-- Information given --

►

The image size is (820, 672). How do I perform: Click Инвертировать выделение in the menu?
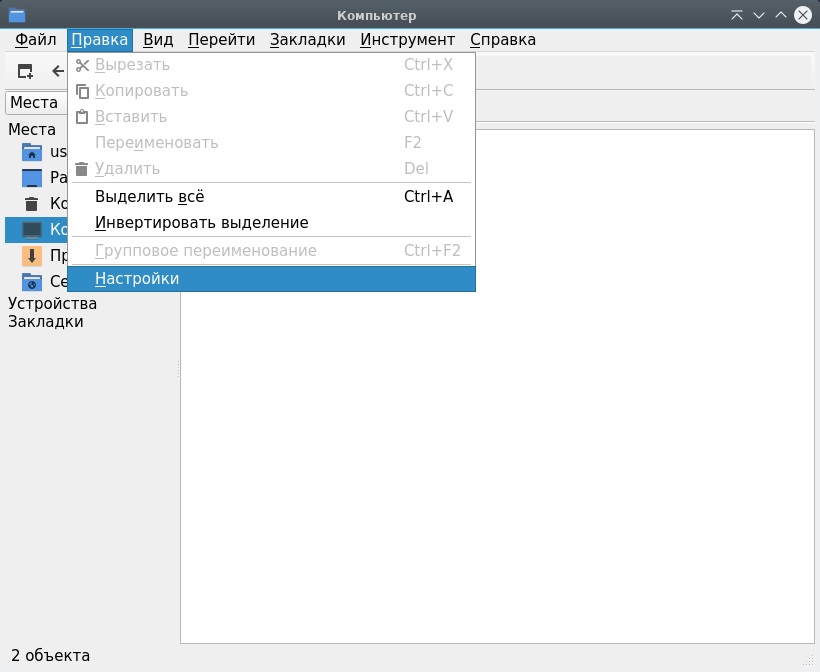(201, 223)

◄
►

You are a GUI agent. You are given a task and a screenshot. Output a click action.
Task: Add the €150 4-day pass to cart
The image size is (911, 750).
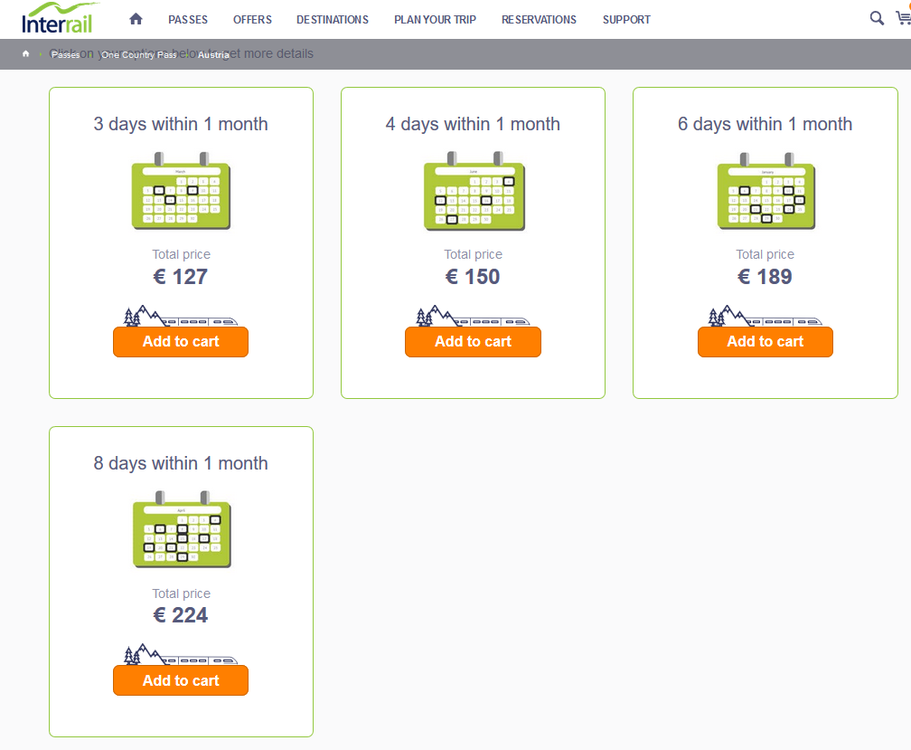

◄
►

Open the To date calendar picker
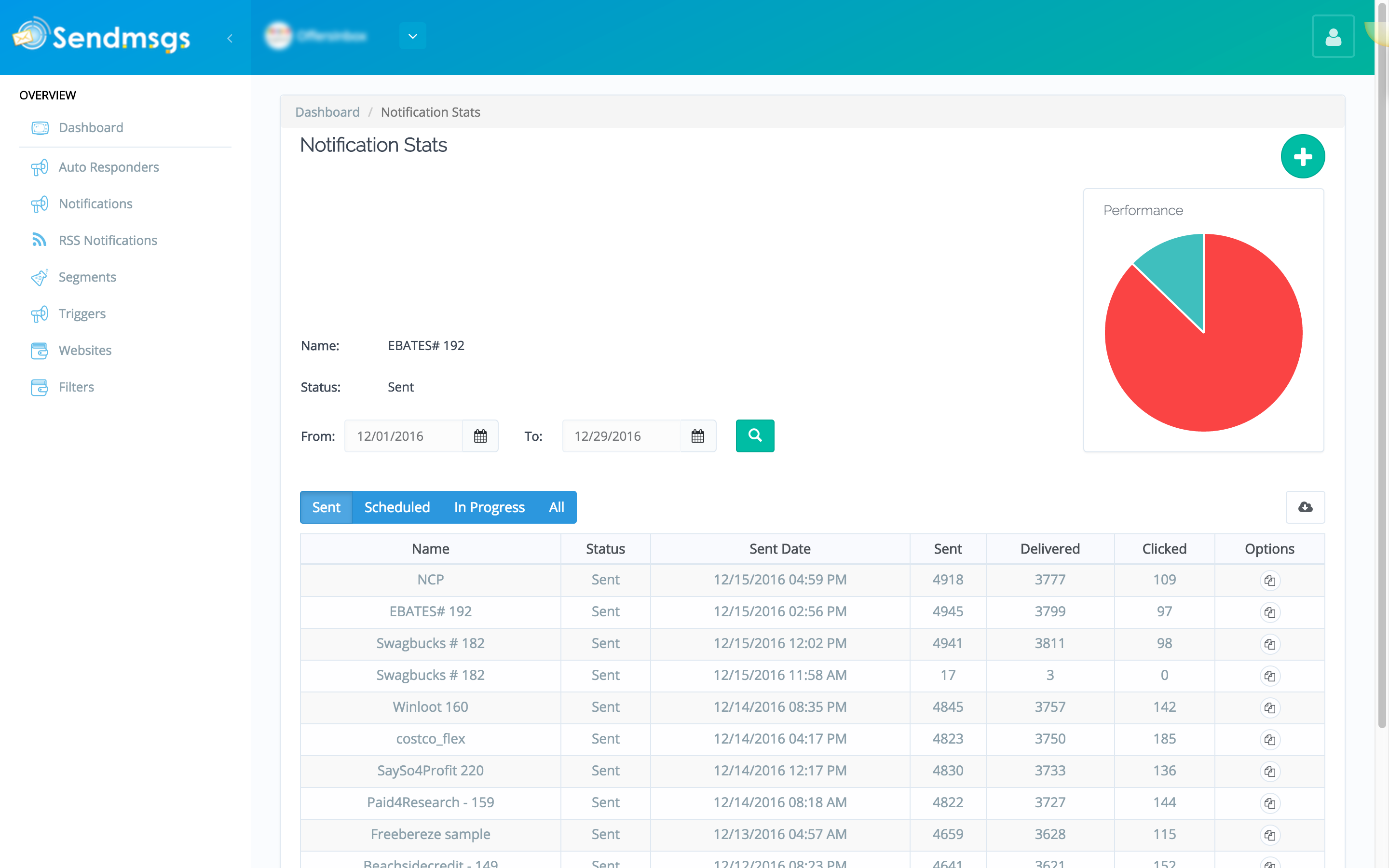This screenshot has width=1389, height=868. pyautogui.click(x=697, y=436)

◄

-- Problem details --
Only those lines of the entries above that run from the line containing "You are a GUI" to the line containing "The image size is (911, 750).", both included, should be transcribed exactly.

-- Response to the exercise --
You are a GUI agent. You are given a task and a screenshot. Output a click action.
Task: Add the €150 4-day pass to cart
The image size is (911, 750).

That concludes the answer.